Instructions: Open your image file that includes a photographic reference scale, then drag the red markers to the corners of the reference scale in the image, and press 'Rectify'. If desired, refine the corner positions and 'Rectify' again. Detailed instructions are on the bottom half of this page. Works only with a mouse/trackpad.
Distortion due to photographing at an oblique angle can be rectified using geometric transformations, as illustrated in fig 1 below. After rectification, the photographic reference scale, and anything in the same plane, appears as if it had been photographed from the direction perpendicular to that plane.
Fig 1. Image (close-up with wide angle lens) before and after use of rectification tool.

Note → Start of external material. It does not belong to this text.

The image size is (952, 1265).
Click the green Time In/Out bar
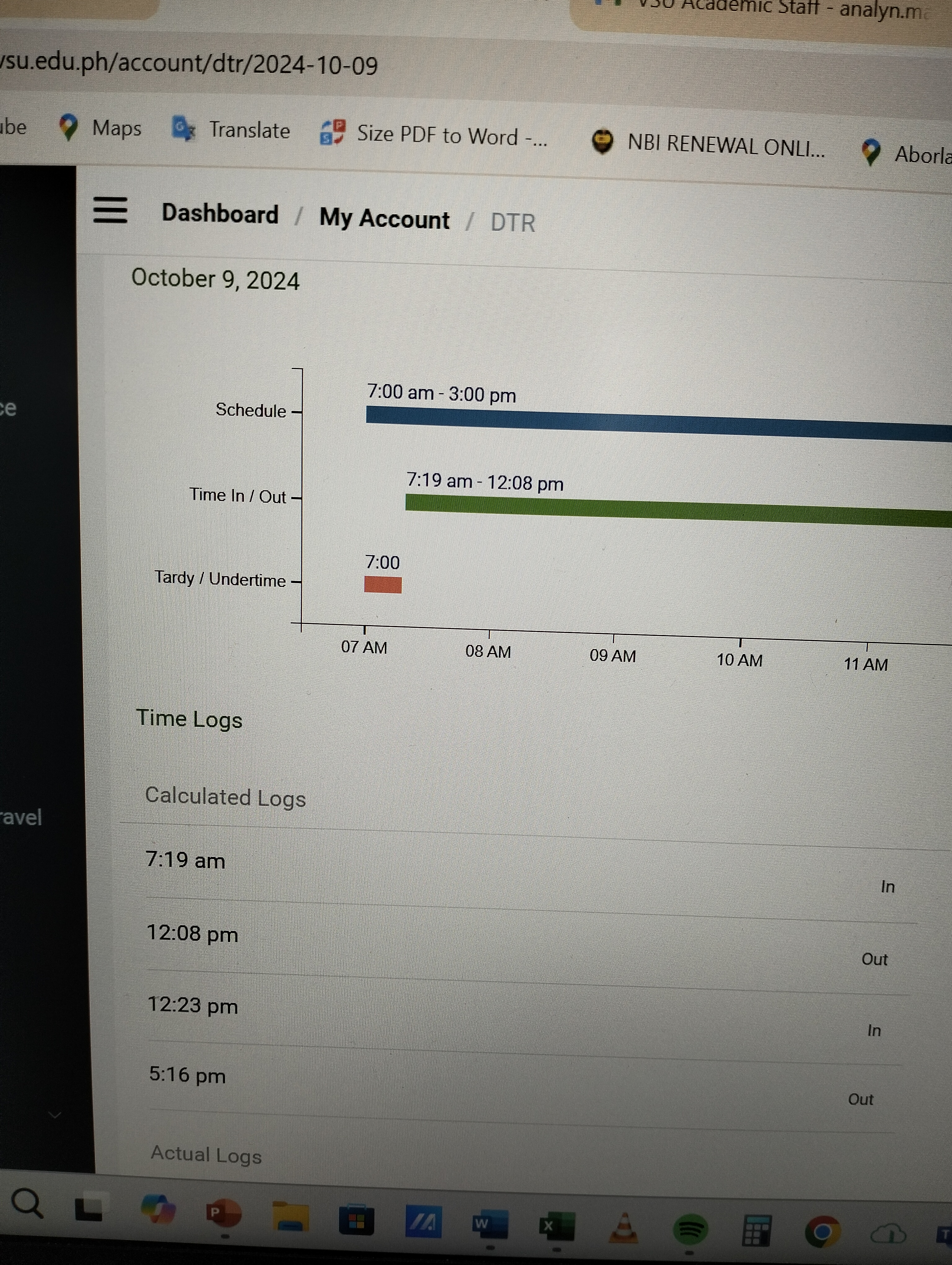coord(674,509)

This tool is specialized to work with images containing this photographic reference scale design. You locate the corners of the reference scale in the image by dragging the red markers. Then the tool's browser-based software uses homology to map those points to the known shape of the reference scale, as outlined by the yellow dashed rectangle superimposed on your image -- and in the process transforms the entire image similarly.
This works well to rectify the reference scale. Whether the same transformation rectifies the rest of your image depends on what is in your photo. The transformation works best when everything in your photo is in the same plane as the reference scale. If the subject was not planar, or not co-planar with the reference scale, off-plane points in the image will likely still look distorted. Also, of course the image transformation cannot create information that isn't already in your photo; if something isn't visible in the photo, it won't be visible in the rectified image either, even though that 'something' might have been visible to the camera if the photo had been taken perpendicular to the subject.
The transformation can be based upon either three or four corners, using either orthographic or perspective transformation respectively. Orthographic transformation is a special case of perspective transformation, where the camera was an infinite distance from the subject. There is no harm in always using four corners -- it's just more slightly work, having to position the fourth marker.
Images are processed in your browser; they don't leave your browser. Your browser's local storage is used if you save marker locations (the file name and marker locations are saved).
Step 1: Open an image containing the reference scale
Step 2: Drag the corner markers to the corners of the reference scale
Step 3: Press 'Rectify'. The image will be transformed such that the area within your markers is mapped to the shape of the reference scale, as indicated by the dashed yellow lines. If necessary, reposition the markers and press 'Rectify' again.
To see the entire image, press 'Fit image to window'. The Firefox built-in screenshot tool is a convenient way to save the image to a file.
To view without the markers and yellow dashed lines, unclick 'Show guide and corner markers'.